DUBAI // Twenty-one Emirati women have pursued careers in the arena of justice since the 2007 presidential decree allowed them to do so, and all four judges and 17 prosecutors are now winning praise.
"The women who joined the judicial field are currently doing exceptionally well and are exceeding everyone's expectations," said Judge Jamal al Sumaiti, the director of the Dubai Judicial Institute, where 20 of the 21 women were trained.
Two female prosecutors were at the top of their class among the Judicial Institute's 2010 graduates.
Dr al Sumaiti, however, said more remained to be done to encourage women to take up judicial roles.
"This is about nationals in general and not about men or women taking on these roles. I attribute this personally to the fear of becoming judges," he said. "When it comes to women and such a new role in society, it seems that they would rather wait and see how it develops.

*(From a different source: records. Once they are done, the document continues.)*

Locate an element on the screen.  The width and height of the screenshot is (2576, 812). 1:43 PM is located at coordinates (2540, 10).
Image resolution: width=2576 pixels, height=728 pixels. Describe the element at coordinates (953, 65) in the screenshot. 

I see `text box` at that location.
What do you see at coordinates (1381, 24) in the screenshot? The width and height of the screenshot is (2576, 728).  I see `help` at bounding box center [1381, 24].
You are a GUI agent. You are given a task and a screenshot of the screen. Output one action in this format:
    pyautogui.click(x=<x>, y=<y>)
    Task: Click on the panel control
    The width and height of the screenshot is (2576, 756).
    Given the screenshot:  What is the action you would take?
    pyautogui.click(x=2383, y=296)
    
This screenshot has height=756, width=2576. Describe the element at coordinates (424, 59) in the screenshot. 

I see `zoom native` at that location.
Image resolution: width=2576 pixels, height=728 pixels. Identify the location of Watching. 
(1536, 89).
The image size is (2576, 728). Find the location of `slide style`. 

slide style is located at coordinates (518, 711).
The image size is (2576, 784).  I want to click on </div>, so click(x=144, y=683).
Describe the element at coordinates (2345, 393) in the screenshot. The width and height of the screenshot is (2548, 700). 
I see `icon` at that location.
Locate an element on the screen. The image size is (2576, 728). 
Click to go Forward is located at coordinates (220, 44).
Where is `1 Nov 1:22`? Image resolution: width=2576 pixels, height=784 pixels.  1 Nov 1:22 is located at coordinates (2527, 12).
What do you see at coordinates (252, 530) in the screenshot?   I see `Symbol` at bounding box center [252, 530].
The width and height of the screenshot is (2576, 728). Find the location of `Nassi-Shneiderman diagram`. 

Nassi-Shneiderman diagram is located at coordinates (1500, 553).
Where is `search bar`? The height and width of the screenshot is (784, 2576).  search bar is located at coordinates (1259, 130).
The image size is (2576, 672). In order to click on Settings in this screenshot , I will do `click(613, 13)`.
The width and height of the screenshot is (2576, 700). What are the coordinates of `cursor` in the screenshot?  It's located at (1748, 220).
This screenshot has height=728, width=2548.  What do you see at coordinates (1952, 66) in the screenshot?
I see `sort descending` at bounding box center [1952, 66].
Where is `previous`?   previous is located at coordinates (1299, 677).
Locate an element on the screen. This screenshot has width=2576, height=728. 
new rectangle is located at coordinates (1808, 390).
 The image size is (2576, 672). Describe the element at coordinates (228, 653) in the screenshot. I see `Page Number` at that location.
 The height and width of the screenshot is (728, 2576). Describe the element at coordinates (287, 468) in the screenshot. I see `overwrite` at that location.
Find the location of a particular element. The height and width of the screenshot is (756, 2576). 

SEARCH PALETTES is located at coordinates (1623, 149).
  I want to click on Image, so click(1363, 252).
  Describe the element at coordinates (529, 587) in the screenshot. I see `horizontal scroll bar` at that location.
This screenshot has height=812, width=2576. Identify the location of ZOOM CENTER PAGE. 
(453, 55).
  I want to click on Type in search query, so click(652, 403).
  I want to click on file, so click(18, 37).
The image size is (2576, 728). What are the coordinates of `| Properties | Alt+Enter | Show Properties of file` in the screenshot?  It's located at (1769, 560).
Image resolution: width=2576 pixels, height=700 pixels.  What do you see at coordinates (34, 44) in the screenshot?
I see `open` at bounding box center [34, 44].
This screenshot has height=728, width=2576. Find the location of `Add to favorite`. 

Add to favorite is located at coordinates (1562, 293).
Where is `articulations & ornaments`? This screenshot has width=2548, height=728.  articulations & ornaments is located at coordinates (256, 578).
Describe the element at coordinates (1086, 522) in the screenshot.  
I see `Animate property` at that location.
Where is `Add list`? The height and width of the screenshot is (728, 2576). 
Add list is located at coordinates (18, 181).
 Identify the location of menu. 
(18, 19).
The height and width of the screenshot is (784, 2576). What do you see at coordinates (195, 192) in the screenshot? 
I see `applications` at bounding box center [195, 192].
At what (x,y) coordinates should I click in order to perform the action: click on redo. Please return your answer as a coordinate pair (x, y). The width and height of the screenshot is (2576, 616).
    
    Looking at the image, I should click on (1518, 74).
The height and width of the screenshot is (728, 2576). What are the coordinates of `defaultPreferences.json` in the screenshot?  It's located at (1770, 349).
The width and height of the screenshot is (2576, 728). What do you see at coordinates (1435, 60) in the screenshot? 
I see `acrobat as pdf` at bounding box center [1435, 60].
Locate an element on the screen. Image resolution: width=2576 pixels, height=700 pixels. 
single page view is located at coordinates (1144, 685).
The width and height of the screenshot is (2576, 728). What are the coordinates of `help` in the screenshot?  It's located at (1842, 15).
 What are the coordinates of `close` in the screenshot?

"Taking on a role as a judge is a religious position in our society and carries a lot of weight and responsibility. A colloquial expression says: two judges are going to hell while one goes to heaven."
Judge Shaikha Hamad al Ghafli, who was sworn in last November, was the third Emirati woman to take a judicial position, and the second in Dubai.
"When I decided to take on this role I did not fear society's rejection. The leadership's faith in us as women bound me to push further and aspire for more," said judge al Ghafli, who works in Dubai's Civil Court. "I want more Emirati women to join the judicial field. It is not an easy task but … this job is not impossible."